_WHAT THIS TASK INVOLVES_.
Retype the data that follows, keeping every character the same.

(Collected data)
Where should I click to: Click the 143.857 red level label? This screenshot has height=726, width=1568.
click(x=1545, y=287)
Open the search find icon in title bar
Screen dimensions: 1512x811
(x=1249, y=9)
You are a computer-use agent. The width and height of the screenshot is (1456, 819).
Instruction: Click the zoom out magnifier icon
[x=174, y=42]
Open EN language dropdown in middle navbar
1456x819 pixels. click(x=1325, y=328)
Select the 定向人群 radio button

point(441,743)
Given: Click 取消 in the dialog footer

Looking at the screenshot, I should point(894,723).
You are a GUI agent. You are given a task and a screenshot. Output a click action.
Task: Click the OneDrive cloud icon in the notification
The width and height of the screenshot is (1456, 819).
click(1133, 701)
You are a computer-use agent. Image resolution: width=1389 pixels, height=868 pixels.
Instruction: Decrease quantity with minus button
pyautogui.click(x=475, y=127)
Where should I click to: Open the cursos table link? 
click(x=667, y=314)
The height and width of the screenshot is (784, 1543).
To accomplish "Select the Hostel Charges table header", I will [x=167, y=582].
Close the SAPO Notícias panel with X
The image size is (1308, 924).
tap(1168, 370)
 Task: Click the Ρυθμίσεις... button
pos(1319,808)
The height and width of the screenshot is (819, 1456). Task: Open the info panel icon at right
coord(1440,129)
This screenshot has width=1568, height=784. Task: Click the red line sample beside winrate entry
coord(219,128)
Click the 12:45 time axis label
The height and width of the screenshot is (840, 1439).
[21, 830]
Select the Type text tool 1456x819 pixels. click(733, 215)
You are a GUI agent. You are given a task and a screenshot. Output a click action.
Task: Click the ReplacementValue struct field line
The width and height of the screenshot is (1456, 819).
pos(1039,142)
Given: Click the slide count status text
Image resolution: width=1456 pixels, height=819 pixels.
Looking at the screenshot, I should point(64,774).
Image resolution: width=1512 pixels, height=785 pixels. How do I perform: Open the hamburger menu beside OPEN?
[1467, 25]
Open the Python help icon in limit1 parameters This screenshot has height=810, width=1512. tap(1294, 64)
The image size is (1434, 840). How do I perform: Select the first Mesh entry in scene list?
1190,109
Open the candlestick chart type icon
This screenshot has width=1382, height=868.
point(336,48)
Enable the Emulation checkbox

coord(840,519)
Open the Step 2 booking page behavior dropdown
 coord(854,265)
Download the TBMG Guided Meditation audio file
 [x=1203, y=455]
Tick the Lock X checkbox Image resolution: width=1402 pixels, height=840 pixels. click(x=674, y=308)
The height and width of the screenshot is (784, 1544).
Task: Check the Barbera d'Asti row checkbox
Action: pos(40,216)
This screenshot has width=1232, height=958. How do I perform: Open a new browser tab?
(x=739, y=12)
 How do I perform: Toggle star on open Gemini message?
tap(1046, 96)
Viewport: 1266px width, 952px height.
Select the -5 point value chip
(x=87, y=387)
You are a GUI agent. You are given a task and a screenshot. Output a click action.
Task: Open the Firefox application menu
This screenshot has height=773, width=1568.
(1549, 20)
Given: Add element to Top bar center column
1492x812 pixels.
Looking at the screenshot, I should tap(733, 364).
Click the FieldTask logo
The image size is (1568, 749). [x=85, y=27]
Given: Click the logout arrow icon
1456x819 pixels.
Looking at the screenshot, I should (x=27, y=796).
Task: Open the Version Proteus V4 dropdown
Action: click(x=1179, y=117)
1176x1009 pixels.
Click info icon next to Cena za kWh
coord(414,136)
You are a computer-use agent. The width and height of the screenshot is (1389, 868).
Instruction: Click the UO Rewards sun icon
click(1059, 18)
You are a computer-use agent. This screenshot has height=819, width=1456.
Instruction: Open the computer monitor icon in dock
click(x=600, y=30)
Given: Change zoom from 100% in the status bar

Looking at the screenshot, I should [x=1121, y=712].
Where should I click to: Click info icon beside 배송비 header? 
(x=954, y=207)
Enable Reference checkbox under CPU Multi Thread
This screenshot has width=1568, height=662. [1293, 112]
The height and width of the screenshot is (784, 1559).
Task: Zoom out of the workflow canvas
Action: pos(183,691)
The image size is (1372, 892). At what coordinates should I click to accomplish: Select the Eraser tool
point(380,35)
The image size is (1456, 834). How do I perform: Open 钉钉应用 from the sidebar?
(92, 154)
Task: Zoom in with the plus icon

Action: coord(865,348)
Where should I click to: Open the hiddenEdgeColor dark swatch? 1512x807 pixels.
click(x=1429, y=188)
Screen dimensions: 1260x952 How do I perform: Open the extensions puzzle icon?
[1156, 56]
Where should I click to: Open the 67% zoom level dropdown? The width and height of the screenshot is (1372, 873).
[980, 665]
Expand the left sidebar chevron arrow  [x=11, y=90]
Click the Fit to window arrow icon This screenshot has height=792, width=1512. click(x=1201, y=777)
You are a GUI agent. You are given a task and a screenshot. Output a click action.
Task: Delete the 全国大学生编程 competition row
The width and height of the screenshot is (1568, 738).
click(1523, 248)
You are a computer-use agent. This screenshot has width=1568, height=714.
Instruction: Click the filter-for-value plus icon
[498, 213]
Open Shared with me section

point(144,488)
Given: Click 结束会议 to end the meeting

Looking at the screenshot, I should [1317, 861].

_RESPONSE AREA_.
Where should I click to: Click the 143.857 red level label? This screenshot has height=726, width=1568.
click(x=1545, y=287)
Open the search find icon in title bar
Screen dimensions: 1512x811
(x=1249, y=9)
You are a computer-use agent. The width and height of the screenshot is (1456, 819).
Instruction: Click the zoom out magnifier icon
[x=174, y=42]
Open EN language dropdown in middle navbar
1456x819 pixels. click(x=1325, y=328)
Select the 定向人群 radio button

point(441,743)
Given: Click 取消 in the dialog footer

Looking at the screenshot, I should point(894,723).
You are a GUI agent. You are given a task and a screenshot. Output a click action.
Task: Click the OneDrive cloud icon in the notification
The width and height of the screenshot is (1456, 819).
click(1133, 701)
You are a computer-use agent. Image resolution: width=1389 pixels, height=868 pixels.
Instruction: Decrease quantity with minus button
pyautogui.click(x=475, y=127)
Where should I click to: Open the cursos table link? 
click(x=667, y=314)
The height and width of the screenshot is (784, 1543).
To accomplish "Select the Hostel Charges table header", I will [x=167, y=582].
Close the SAPO Notícias panel with X
The image size is (1308, 924).
tap(1168, 370)
 Task: Click the Ρυθμίσεις... button
pos(1319,808)
The height and width of the screenshot is (819, 1456). Task: Open the info panel icon at right
coord(1440,129)
This screenshot has width=1568, height=784. Task: Click the red line sample beside winrate entry
coord(219,128)
Click the 12:45 time axis label
The height and width of the screenshot is (840, 1439).
[21, 830]
Select the Type text tool 1456x819 pixels. click(733, 215)
You are a GUI agent. You are given a task and a screenshot. Output a click action.
Task: Click the ReplacementValue struct field line
The width and height of the screenshot is (1456, 819).
pos(1039,142)
Given: Click the slide count status text
Image resolution: width=1456 pixels, height=819 pixels.
Looking at the screenshot, I should point(64,774).
Image resolution: width=1512 pixels, height=785 pixels. How do I perform: Open the hamburger menu beside OPEN?
[1467, 25]
Open the Python help icon in limit1 parameters This screenshot has height=810, width=1512. tap(1294, 64)
The image size is (1434, 840). How do I perform: Select the first Mesh entry in scene list?
1190,109
Open the candlestick chart type icon
This screenshot has width=1382, height=868.
point(336,48)
Enable the Emulation checkbox

coord(840,519)
Open the Step 2 booking page behavior dropdown
 coord(854,265)
Download the TBMG Guided Meditation audio file
 [x=1203, y=455]
Tick the Lock X checkbox Image resolution: width=1402 pixels, height=840 pixels. click(x=674, y=308)
The height and width of the screenshot is (784, 1544).
Task: Check the Barbera d'Asti row checkbox
Action: pos(40,216)
This screenshot has width=1232, height=958. How do I perform: Open a new browser tab?
(x=739, y=12)
 How do I perform: Toggle star on open Gemini message?
tap(1046, 96)
Viewport: 1266px width, 952px height.
Select the -5 point value chip
(x=87, y=387)
You are a GUI agent. You are given a task and a screenshot. Output a click action.
Task: Open the Firefox application menu
This screenshot has height=773, width=1568.
(1549, 20)
Given: Add element to Top bar center column
1492x812 pixels.
Looking at the screenshot, I should tap(733, 364).
Click the FieldTask logo
The image size is (1568, 749). [x=85, y=27]
Given: Click the logout arrow icon
1456x819 pixels.
Looking at the screenshot, I should (x=27, y=796).
Task: Open the Version Proteus V4 dropdown
Action: click(x=1179, y=117)
1176x1009 pixels.
Click info icon next to Cena za kWh
coord(414,136)
You are a computer-use agent. The width and height of the screenshot is (1389, 868).
Instruction: Click the UO Rewards sun icon
click(1059, 18)
You are a computer-use agent. This screenshot has height=819, width=1456.
Instruction: Open the computer monitor icon in dock
click(x=600, y=30)
Given: Change zoom from 100% in the status bar

Looking at the screenshot, I should [x=1121, y=712].
Where should I click to: Click info icon beside 배송비 header? 
(x=954, y=207)
Enable Reference checkbox under CPU Multi Thread
This screenshot has width=1568, height=662. [1293, 112]
The height and width of the screenshot is (784, 1559).
Task: Zoom out of the workflow canvas
Action: pos(183,691)
The image size is (1372, 892). At what coordinates should I click to accomplish: Select the Eraser tool
point(380,35)
The image size is (1456, 834). How do I perform: Open 钉钉应用 from the sidebar?
(92, 154)
Task: Zoom in with the plus icon

Action: coord(865,348)
Where should I click to: Open the hiddenEdgeColor dark swatch? 1512x807 pixels.
click(x=1429, y=188)
Screen dimensions: 1260x952 How do I perform: Open the extensions puzzle icon?
[1156, 56]
Where should I click to: Open the 67% zoom level dropdown? The width and height of the screenshot is (1372, 873).
[980, 665]
Expand the left sidebar chevron arrow  [x=11, y=90]
Click the Fit to window arrow icon This screenshot has height=792, width=1512. click(x=1201, y=777)
You are a GUI agent. You are given a task and a screenshot. Output a click action.
Task: Delete the 全国大学生编程 competition row
The width and height of the screenshot is (1568, 738).
click(1523, 248)
You are a computer-use agent. This screenshot has width=1568, height=714.
Instruction: Click the filter-for-value plus icon
[498, 213]
Open Shared with me section

point(144,488)
Given: Click 结束会议 to end the meeting

Looking at the screenshot, I should [1317, 861].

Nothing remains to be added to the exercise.